Optimiste mais avec un bémol
Thierry Prazuck n'envisage pas une seconde vague dans les prochaines semaines. Sans l'exclure tout à fait... Il craint que le virus, qui circule en ce moment en Inde, aux Etats-Unis et au Brésil et qui tue, arrive sur le territoire français. "Il ne devrait pas y avoir de poussée durant l’été mais quid de l’autome ? Que se passera-t-il quand les frontières vont être totalement rouvertes et que les touristes viendront sur notre territoire ? C’est toute la question. Il faut être vigilant."
Et les soignants ?
"Pour faire face à l’épidémie, le personnel soignant a été sur le pont. Les soignants se sont impliqués, ils ont beaucoup donné pour soigner les malades. La fatigue se fait sentir et le personnel a besoin de vacances : pour se reposer mais aussi pour être d’attaque si une deuxième vague venait à arriver. Les personnels des service réanimation, pneumologie et maladies infectieuses ont été très sollicités. Les équipes qui sont allées sur le terrain pour faire des prélèvements aussi.
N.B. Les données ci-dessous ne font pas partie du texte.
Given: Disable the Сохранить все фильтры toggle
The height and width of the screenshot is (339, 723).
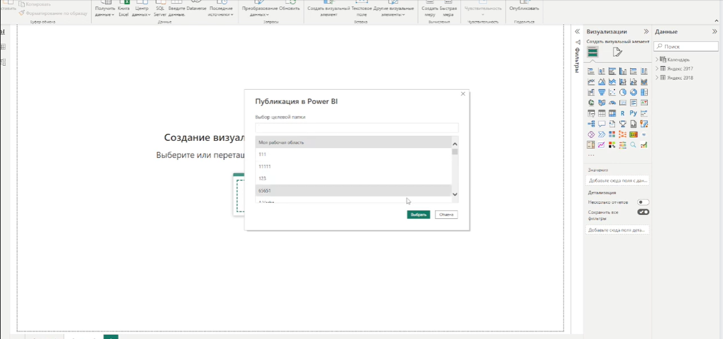Looking at the screenshot, I should pos(642,211).
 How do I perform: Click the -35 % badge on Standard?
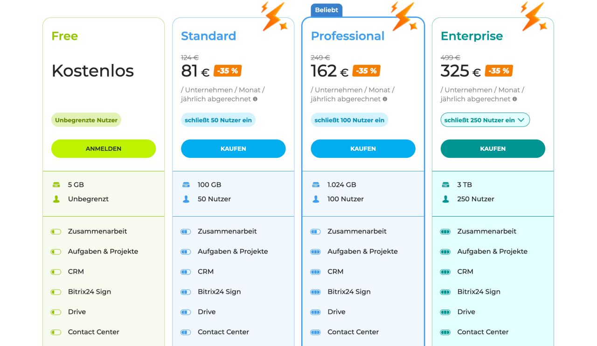click(228, 71)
Il leur faut reprendre des forces."
Quels enseignements ?
"Nous avons fait face, nous avons montré notre capacité à nous mobiliser." C’est le premier enseignement qu’il tire et il est positif : "Comme dans toute crise, il y a ceux qui ont peur et qui vont se cacher, c'est une minorité et il y a ceux et celles qui restent au front et qui assument."
"Nous avons été souvent sur le fil du rasoir en terme d’approvisionnement en matériel, en blouses, en casaques, en masques et en gants mais les services de la logistique et de la pharmacie et des achats de l'hôpital ont été exemplaires dans la gestion des stocks. Tout le monde a fait du bon travail !". C'est le deuxième enseignement.
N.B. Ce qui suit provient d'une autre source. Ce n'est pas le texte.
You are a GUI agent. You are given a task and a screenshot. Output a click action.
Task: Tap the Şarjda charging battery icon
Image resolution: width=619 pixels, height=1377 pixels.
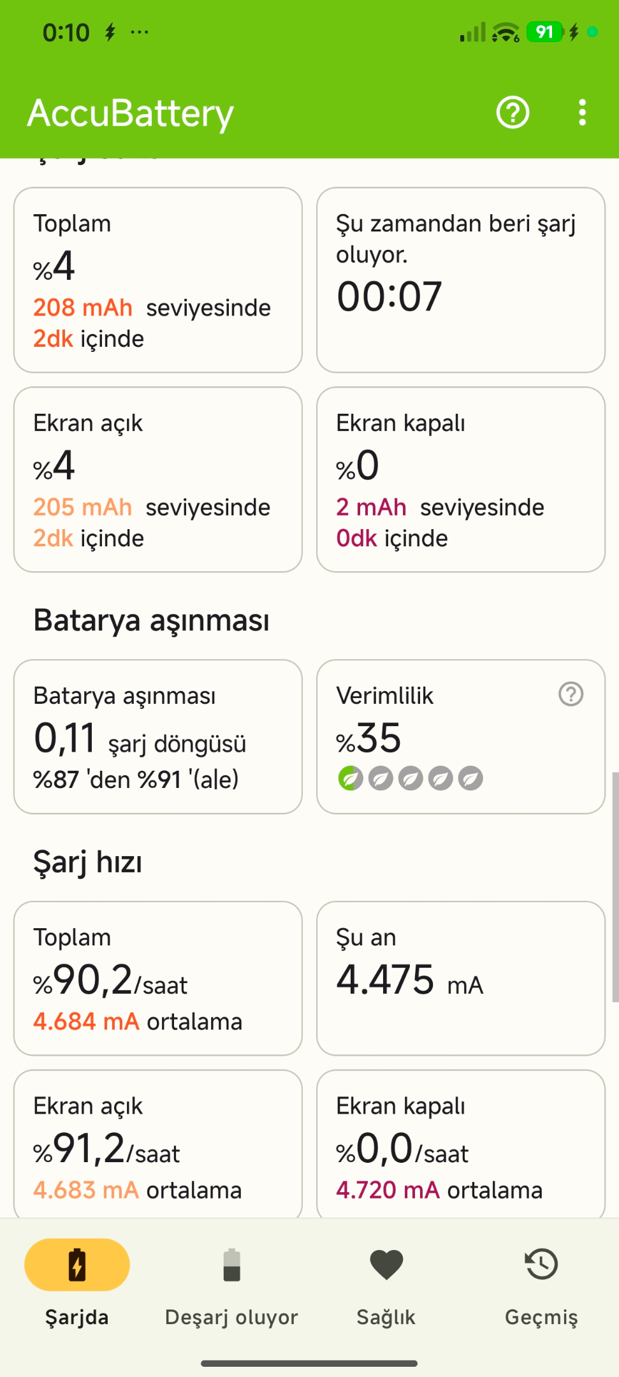[x=77, y=1265]
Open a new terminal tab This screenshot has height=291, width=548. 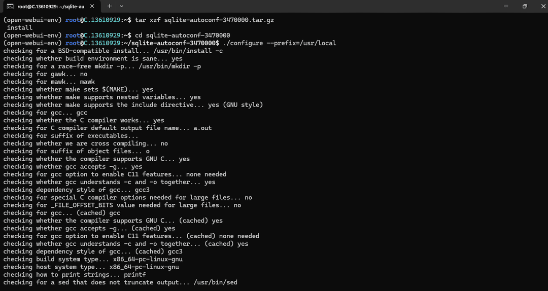click(110, 6)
Du troisième enseignement qu'il tire de cette crise, il espère qu'il apportera des changements : "On nous a fait confiance, on nous a donné les moyens de travailler et nous avons fait le job. Nous savons ce dont nous avons besoin pour soigner nos patients. Le système qui consiste à comptabiliser les recettes et les dépenses, ça ne peut plus durer. Il ne faut pas vouloir faire du rendement à tout prix. Il nous faut suffisamment de postes de soignants pour faire notre travail et il faut payer davantage le personnel : cela passe par une revalorisation des salaires. Il faut arrêter de se demander combien un patient rapporte à l’hôpital. Nous attendons beaucoup du Ségur de la santé. De plus, il faut revoir l’organisation de l’hôpital : les médecins doivent avoir plus leur mot à dire sur les moyens à mettre en œuvre pour s’occuper du patient."
La vigilance doit rester de mise. Il ne faut pas hésiter à se faire tester même en cas de symptôme léger. L’objectif est que l’épidémie reparte pas. Personne n’a envie d’un second confinement.